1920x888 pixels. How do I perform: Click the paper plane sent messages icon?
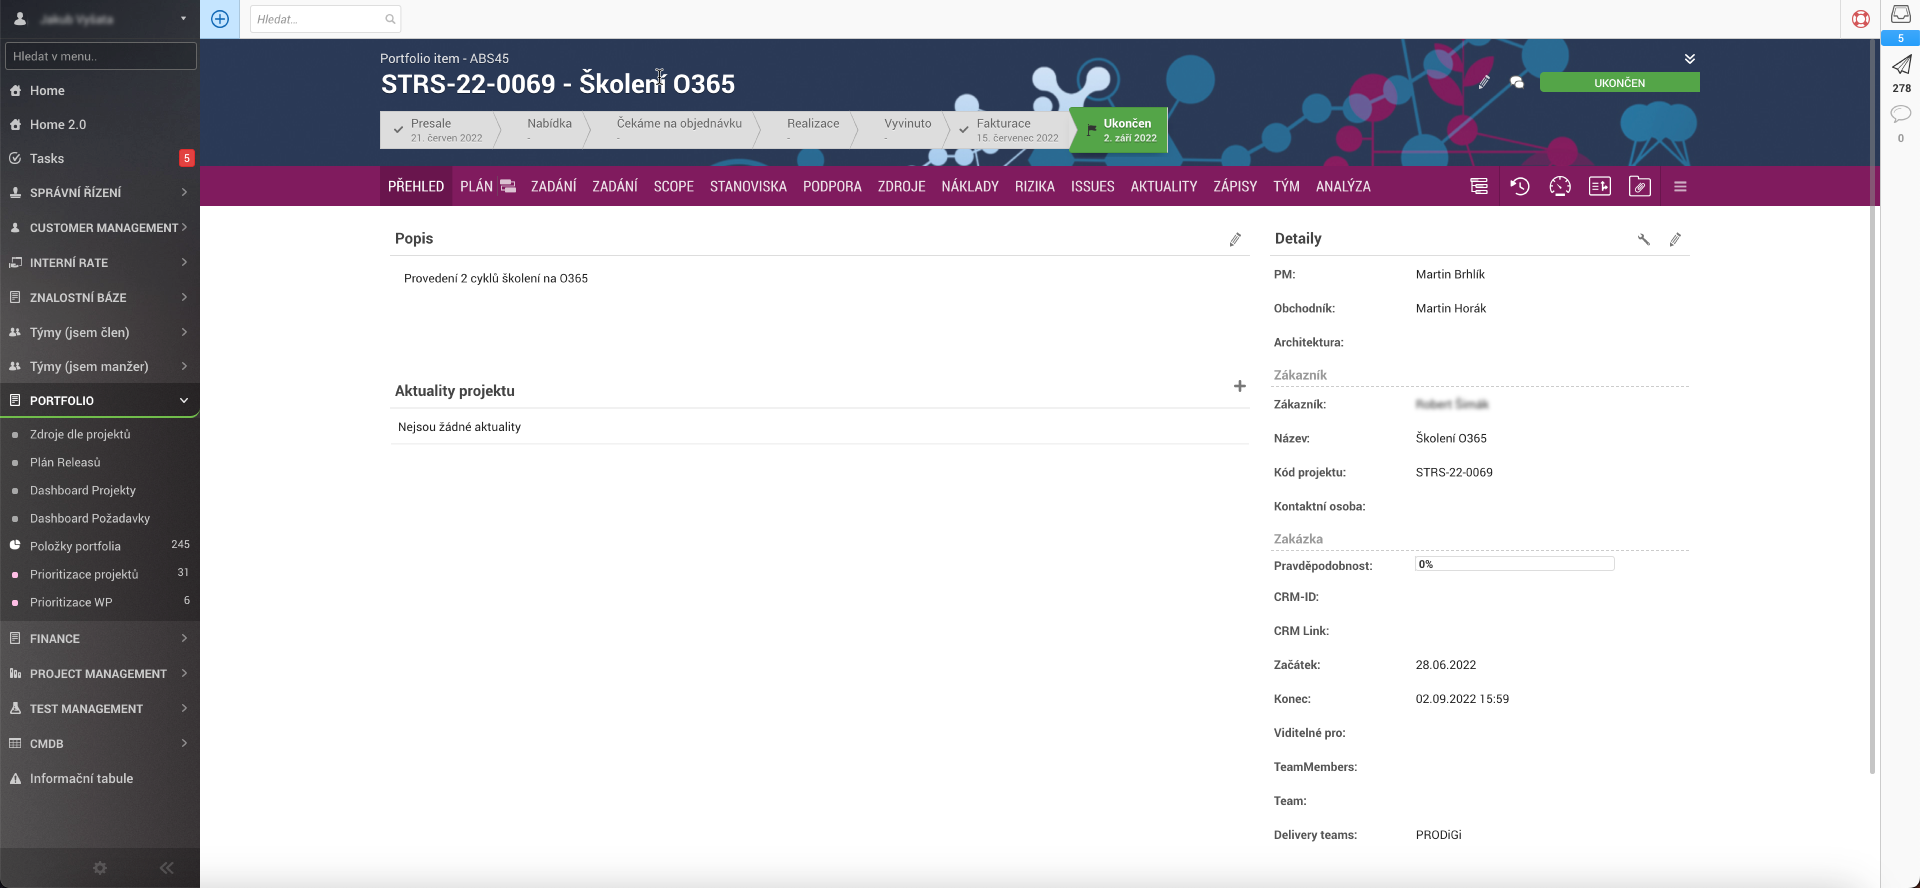tap(1900, 66)
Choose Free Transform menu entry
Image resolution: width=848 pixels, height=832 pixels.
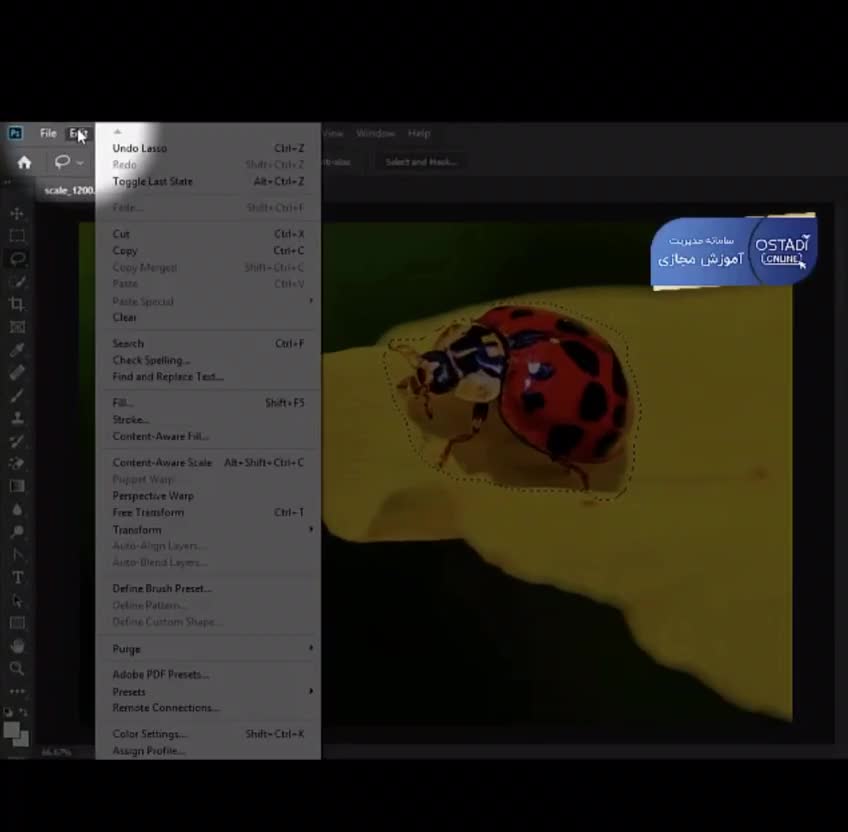pos(148,512)
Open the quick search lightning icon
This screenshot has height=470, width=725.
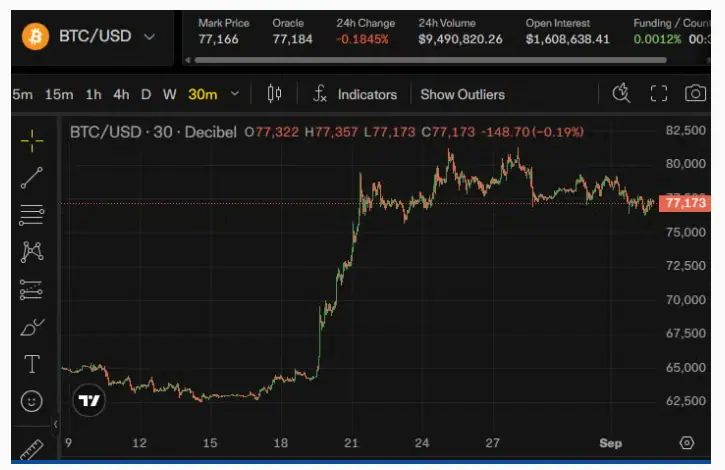click(x=621, y=93)
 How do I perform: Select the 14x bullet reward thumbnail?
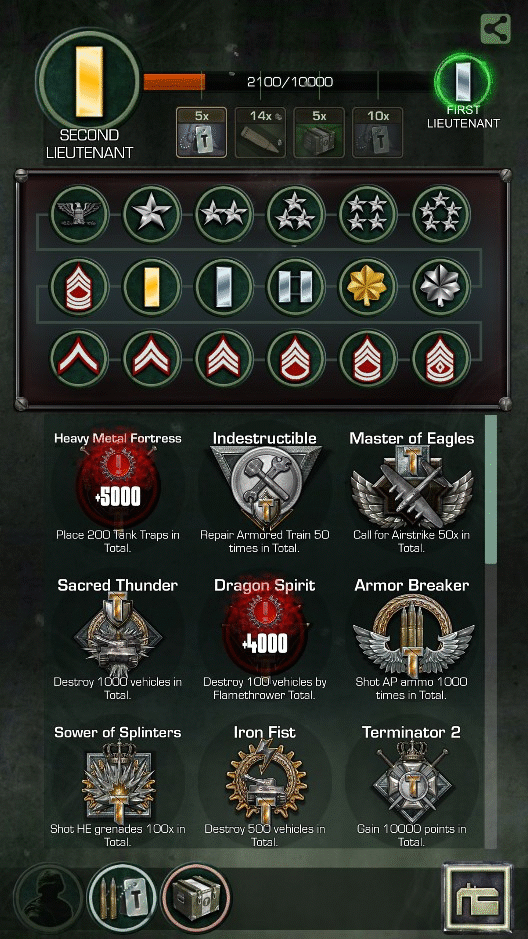(x=260, y=132)
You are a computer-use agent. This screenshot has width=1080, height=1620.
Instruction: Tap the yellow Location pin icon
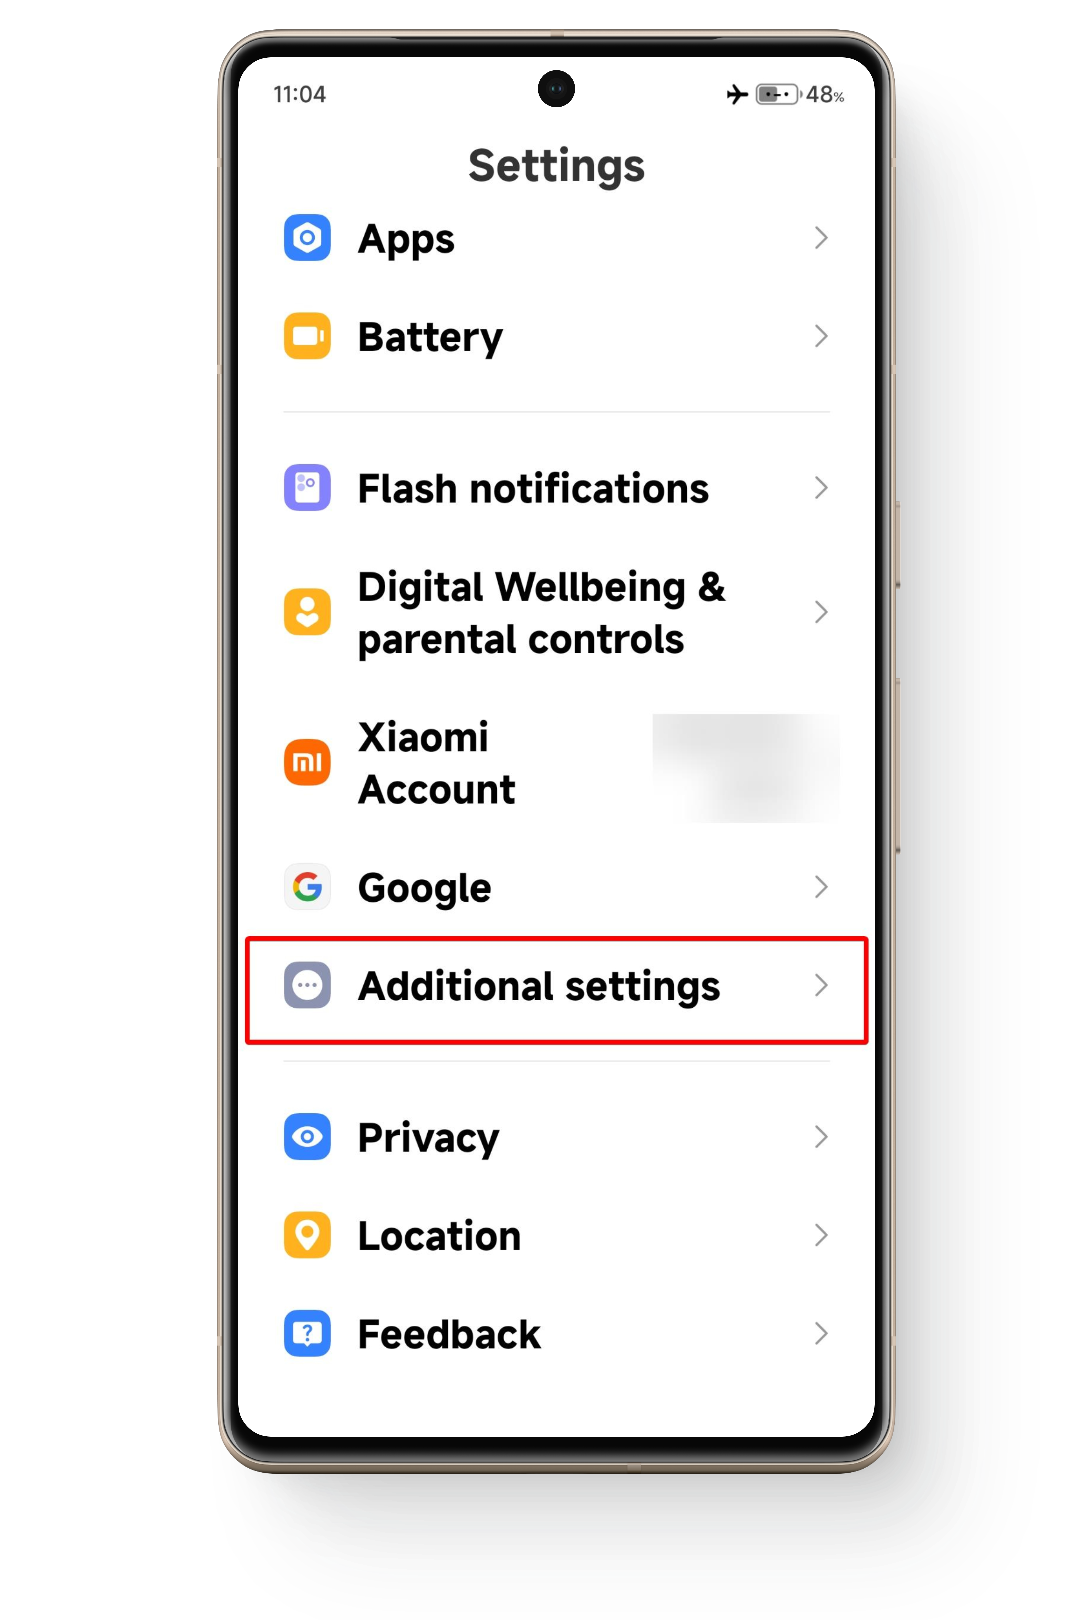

**********

Exercise prompt — Repeat every line of the data above verbatim, leaving out the pictures.

Task result —
1920x888 pixels. How do I perform: Click the paper plane sent messages icon?
tap(1900, 66)
Choose Free Transform menu entry
Image resolution: width=848 pixels, height=832 pixels.
pos(148,512)
Open the quick search lightning icon
This screenshot has height=470, width=725.
click(x=621, y=93)
 How do I perform: Select the 14x bullet reward thumbnail?
(x=260, y=132)
You are a computer-use agent. This screenshot has width=1080, height=1620.
Instruction: Tap the yellow Location pin icon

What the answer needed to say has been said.